In the output, n is the number of observations for that group.

 

This example uses formula notation, where tl is measurement variable and loc is the grouping variable, and they are separated with a tilde.  We could also think of tl as the dependent variable and loc as the independent variable. 

 

Some functions accept formula notation and some do not.  Usually asking for help about the function will help you determine what input is required and what other arguments can be passed to the function, e.g.

 

?Summarize

 

Answer the following:

 

b.  What is the number of observations for Petrohue?

 

c . What is the mean length for Chinook in Petrohue?

 

d.  The minimum length in Petrohue?

 

e.  The maximum length in Petrohue?

 

4.  Install the ggplot2 package with following command, or use Tools  >  Install packages  in RStudio.

 

if(!require(ggplot2)){install.packages("ggplot2")}

 

The following code will plot Chinook length vs. weight.  It will add a smooth line to the plot.

 

library(ggplot2)

qplot(x    = w,
      y    = tl,
      data = ChinookArg,
      geom = c("point", "smooth"),
      xlab = "Weight (kg)",
      ylab = "Length (cm)",
      main = "Chinook plot by Sal")

 

a.
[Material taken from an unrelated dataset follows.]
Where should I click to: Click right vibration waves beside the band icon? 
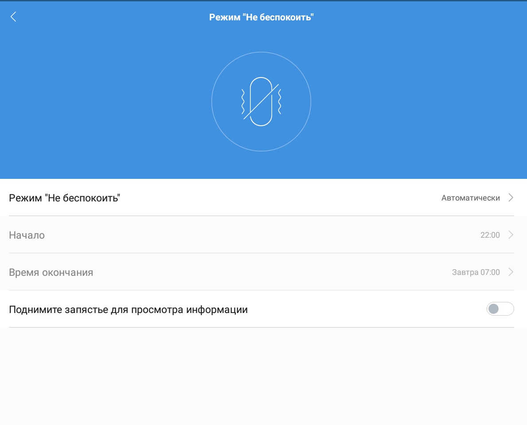pos(279,101)
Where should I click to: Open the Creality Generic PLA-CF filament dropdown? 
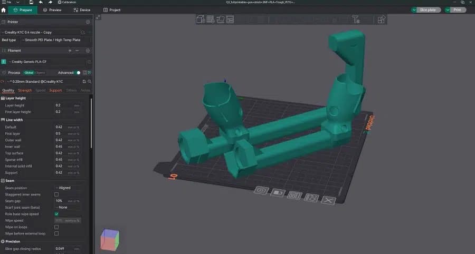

In the code above, change "Sal" to your name.  Export the plot and embed it in your assignment.

 

In RStudio, in the Plot window, you can try the Export menu, and save as image, save as pdf, or copy to clipboard

 

For assignments, probably the easiest thing is to use Export, save as image.  The recommended format is .png.  Pay attention to the directory where your image was saved.

 

For high resolution images, I tend to use the .pdf option and then edit the file with Photoshop or GIMP.

 

If you don't use RStudio, or would like to specify the size and resolution of image files, you can use

 

png(filename = "Rplot%03d.png",

    width  = 4,
    height = 3,
    units  = "in",
    res    = 600)

   

qplot(x    = w,
      y    = tl,

      data = ChinookArg,

      geom = c("point", "smooth"),

      xlab = "Weight (kg)",

      ylab = "Length (cm)",

      main = "Chinook plot by Sal")   

 

dev.off()

 

You may use the following to see where the file was saved, if you didn’t specify a path in the filename argument.

 

getwd()



5.  In the qplot function above, switch the variable for weight, w, with the variable for location, loc.  Remove the whole line with the geom argument.  And change the xlab argument to something appropriate.

 

a.  Export the plot and embed it in your assignment.

 

 

6.  There's another data set in the FSA package called WhitefishLC.

 

Using the command

 

?WhitefishLC

 

a.    What are the units for fish length in this data set?

 

 

Using this data set, summarize the length of whitefish (tl) by their age (scale1).

 

Use the code for Summarize that you used in 3.b.  Make sure you change the names of the variables in the function and the name of the data frame in the function.

 

b.  Report the results.

 

c.  Do you observe anything interesting in these results?

 

 

Plot length vs. age for whitefish.

 

Use the code you used in 4.  Be sure to change the name of the variables and of the data frame.

  

d  Embed this plot with your assignment.  Include appropriate axis labels and be sure the units of length are correct.  If you include a title, be sure it is appropriate.

 

e. How would you describe the relationship of length and age for these fish?